Aim of the task
Take the line containing "Click the EVNCPC logo" as the first and the last line of the records below as the end, and please set down only what lies between them exactly, both ends included.

Data for this exercise
------------------------------

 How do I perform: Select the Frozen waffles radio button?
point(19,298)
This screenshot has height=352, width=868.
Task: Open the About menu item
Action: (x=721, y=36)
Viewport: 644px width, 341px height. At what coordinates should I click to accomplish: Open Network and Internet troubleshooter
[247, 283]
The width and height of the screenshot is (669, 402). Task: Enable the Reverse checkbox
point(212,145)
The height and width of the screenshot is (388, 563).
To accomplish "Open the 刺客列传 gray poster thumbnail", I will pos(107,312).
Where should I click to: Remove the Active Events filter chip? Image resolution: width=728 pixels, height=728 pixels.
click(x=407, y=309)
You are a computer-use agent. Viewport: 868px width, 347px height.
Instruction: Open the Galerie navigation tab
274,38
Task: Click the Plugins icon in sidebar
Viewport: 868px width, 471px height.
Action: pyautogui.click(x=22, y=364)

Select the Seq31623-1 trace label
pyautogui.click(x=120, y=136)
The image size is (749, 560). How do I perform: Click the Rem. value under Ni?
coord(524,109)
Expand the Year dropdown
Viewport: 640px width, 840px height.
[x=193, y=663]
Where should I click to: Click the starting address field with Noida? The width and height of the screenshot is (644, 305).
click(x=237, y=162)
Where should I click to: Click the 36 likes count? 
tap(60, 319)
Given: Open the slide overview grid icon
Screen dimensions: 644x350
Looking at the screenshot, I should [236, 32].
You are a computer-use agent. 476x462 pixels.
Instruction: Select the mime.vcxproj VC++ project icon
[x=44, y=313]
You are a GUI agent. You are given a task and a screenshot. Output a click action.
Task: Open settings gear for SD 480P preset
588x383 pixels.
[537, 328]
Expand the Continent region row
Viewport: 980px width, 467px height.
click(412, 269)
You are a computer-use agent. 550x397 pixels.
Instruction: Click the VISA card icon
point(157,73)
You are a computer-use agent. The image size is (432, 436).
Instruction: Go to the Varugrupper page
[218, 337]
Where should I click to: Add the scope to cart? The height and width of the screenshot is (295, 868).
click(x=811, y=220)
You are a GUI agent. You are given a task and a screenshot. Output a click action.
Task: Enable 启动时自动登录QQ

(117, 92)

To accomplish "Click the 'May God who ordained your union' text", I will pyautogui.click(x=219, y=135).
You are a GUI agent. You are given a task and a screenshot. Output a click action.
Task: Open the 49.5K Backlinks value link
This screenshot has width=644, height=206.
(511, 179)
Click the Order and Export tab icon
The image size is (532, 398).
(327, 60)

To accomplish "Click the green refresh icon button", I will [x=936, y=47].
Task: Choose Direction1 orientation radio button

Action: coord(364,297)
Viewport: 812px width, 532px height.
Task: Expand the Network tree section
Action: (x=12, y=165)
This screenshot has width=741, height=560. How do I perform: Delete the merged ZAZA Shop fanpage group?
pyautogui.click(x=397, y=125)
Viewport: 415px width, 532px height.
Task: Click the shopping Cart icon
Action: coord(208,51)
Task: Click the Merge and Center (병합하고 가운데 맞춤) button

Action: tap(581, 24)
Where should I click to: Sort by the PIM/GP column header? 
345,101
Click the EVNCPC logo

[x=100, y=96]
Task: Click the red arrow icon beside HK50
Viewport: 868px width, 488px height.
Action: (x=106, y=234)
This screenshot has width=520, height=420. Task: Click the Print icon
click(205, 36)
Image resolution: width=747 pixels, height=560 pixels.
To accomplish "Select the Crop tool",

------------------------------

Task result
Click the EVNCPC logo

[x=100, y=96]
Task: Click the red arrow icon beside HK50
Viewport: 868px width, 488px height.
Action: (x=106, y=234)
This screenshot has width=520, height=420. Task: Click the Print icon
click(205, 36)
Image resolution: width=747 pixels, height=560 pixels.
To accomplish "Select the Crop tool",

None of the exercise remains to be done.